Johnson v. Great Atlantic & Pacific Tea Co.
This text of 13 A.D.2d 781 (Johnson v. Great Atlantic & Pacific Tea Co.) is published on Counsel Stack Legal Research, covering Appellate Division of the Supreme Court of the State of New York primary law. Counsel Stack provides free access to over 12 million legal documents including statutes, case law, regulations, and constitutions.
Opinion
In a negligence action to recover damages for personal injuries, medical and loss of services, defendant appeals from an [782]*782order of the Supreme Court, Suffolk County, dated August 10, 1960, granting plaintiffs’ motion for summary judgment and directing an assessment of damages, pursuant to rule 113 of the Rules of Civil Practice.

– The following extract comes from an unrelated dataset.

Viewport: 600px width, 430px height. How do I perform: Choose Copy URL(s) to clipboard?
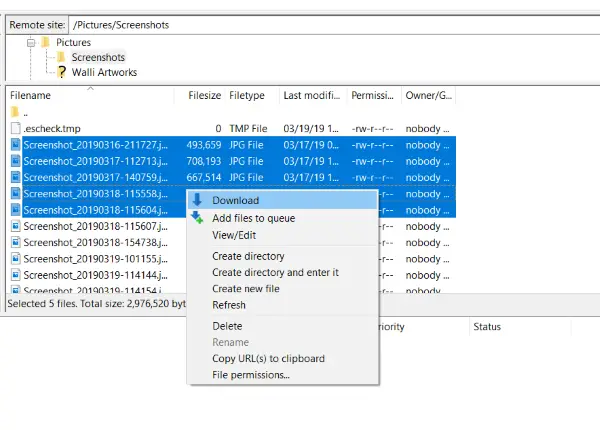268,358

Order reversed, with $10 costs and disbursements, and motion denied. It appears from the moving papers that the female plaintiff was a customer in defendant’s supermarket, being waited on by the produce manager of the store. As the manager was pulling a case of corn out of a refrigerated bin, a wire on the bottom of the case caught the bottom of the bin door and lifted it, with the result that it fell onto said plaintiff’s foot. The opposing affidavit, by defendant’s said employee, states that the ease of corn was being removed from the bin in the usual manner and that he had not seen the wire. In our opinion, it has not been established that under all the circumstances there is no triable issue of fact as to whether defendant was negligent. Nolan, P. J., Ughetta, Christ, Pette and Brennan, JJ., concur.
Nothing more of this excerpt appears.